Task requirements:
Every line from the start of the records below to the line containing "Viewport: 576px width, 400px height." should be retyped exactly, that line included, and no others.
[[ Data shown, beginning ]]
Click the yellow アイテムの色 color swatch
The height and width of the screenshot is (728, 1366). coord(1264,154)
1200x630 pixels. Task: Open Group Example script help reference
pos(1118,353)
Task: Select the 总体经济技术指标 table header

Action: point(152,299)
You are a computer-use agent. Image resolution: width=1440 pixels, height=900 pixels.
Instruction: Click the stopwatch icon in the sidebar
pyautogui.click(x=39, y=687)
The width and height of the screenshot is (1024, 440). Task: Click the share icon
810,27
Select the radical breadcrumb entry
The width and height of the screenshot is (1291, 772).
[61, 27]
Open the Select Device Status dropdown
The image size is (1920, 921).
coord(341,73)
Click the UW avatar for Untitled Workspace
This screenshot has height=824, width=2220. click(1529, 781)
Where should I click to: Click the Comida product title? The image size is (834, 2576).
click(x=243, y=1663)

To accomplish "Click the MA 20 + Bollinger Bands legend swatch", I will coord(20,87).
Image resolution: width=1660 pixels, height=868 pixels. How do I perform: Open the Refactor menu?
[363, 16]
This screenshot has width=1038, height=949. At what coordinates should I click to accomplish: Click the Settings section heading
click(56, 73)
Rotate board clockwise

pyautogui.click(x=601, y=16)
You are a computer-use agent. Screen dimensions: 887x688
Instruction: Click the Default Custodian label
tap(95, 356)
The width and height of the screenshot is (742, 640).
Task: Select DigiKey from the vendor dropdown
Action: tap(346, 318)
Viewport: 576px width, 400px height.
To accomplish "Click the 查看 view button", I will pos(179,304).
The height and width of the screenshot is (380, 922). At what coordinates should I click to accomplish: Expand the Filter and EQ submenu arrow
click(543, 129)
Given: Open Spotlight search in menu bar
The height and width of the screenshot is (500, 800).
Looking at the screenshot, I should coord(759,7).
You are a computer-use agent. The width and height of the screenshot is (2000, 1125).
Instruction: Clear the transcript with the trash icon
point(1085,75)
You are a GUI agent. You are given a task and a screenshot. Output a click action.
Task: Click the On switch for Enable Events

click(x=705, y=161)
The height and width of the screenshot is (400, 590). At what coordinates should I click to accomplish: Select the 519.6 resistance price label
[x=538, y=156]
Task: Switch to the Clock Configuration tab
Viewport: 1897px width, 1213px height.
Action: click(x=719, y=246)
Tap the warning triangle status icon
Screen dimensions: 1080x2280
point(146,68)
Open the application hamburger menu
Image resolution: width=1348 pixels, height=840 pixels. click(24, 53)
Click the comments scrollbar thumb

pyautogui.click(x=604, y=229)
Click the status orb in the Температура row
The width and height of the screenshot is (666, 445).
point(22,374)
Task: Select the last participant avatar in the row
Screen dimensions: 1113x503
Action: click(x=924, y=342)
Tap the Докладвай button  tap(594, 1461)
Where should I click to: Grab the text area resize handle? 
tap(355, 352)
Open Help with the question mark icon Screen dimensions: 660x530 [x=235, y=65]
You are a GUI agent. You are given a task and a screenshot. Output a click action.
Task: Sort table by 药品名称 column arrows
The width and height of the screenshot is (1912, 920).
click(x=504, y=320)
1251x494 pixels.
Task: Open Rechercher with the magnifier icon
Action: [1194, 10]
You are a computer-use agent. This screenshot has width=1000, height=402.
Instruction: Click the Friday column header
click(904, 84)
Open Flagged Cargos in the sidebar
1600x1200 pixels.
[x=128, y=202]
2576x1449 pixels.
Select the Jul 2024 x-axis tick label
[[ Data shown, end ]]
Answer to this problem:
Click the yellow アイテムの色 color swatch
The height and width of the screenshot is (728, 1366). coord(1264,154)
1200x630 pixels. Task: Open Group Example script help reference
pos(1118,353)
Task: Select the 总体经济技术指标 table header

Action: point(152,299)
You are a computer-use agent. Image resolution: width=1440 pixels, height=900 pixels.
Instruction: Click the stopwatch icon in the sidebar
pyautogui.click(x=39, y=687)
The width and height of the screenshot is (1024, 440). Task: Click the share icon
810,27
Select the radical breadcrumb entry
The width and height of the screenshot is (1291, 772).
[61, 27]
Open the Select Device Status dropdown
The image size is (1920, 921).
coord(341,73)
Click the UW avatar for Untitled Workspace
This screenshot has height=824, width=2220. click(1529, 781)
Where should I click to: Click the Comida product title? The image size is (834, 2576).
click(x=243, y=1663)

To accomplish "Click the MA 20 + Bollinger Bands legend swatch", I will coord(20,87).
Image resolution: width=1660 pixels, height=868 pixels. How do I perform: Open the Refactor menu?
[363, 16]
This screenshot has width=1038, height=949. At what coordinates should I click to accomplish: Click the Settings section heading
click(56, 73)
Rotate board clockwise

pyautogui.click(x=601, y=16)
You are a computer-use agent. Screen dimensions: 887x688
Instruction: Click the Default Custodian label
tap(95, 356)
The width and height of the screenshot is (742, 640).
Task: Select DigiKey from the vendor dropdown
Action: tap(346, 318)
Viewport: 576px width, 400px height.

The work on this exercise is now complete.